● **Given problem**
From the text on removing unused sections below, give the passage again, beginning at the words "In my particular" and stopping after "actually uses them.", with "client code" swapped for "calling code".

I am looking for a way to remove unused sections from
dynamically-linked executables.
 
In my particular instance, I am working
with C++ code.  It is common in my code for many functions to be defined,
for purposes of fullfilling interface requirements, that are never used.
(Example: I may write a container class that defines many methods for
insertion, deletion, etc, but the client code only uses a small subset
of these.)  Ordinarily, with GNU development tools, these functions are
retained in the final executable, even though nothing actually uses them.
It has occured to me that it is very possible there may be, in some
particular executable, more unused functions than functions actually
being used!
 
Currently, I have found two ways to accomplish this,
neither of which are acceptable:
 
 1) Put each function in a separate
translation unit before compilation.  This is unacceptable because it is
overly intrusive into design, and will obfuscate and inhibit good style
in my project.  (Example: It would be silly, in my opinion, to have a
container class with 30 accessors be spread over 30 files.  It would also
have severe performance penalties at compiletime when having to recompile
depended-on headers 29 times more than necessary.)
 
 2) When compile
translation units, put each 'object' (function, variable, whatever)
into a separate section (in GCC, -ffunction-sections, -fdata-sections),
then link statically and collect unused sections (--gc-sections).

● **Data**

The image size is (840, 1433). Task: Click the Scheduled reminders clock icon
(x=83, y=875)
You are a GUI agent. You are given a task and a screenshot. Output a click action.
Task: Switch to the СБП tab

● **The reply**
In my particular instance, I am working
with C++ code.  It is common in my code for many functions to be defined,
for purposes of fullfilling interface requirements, that are never used.
(Example: I may write a container class that defines many methods for
insertion, deletion, etc, but the calling code only uses a small subset
of these.)  Ordinarily, with GNU development tools, these functions are
retained in the final executable, even though nothing actually uses them.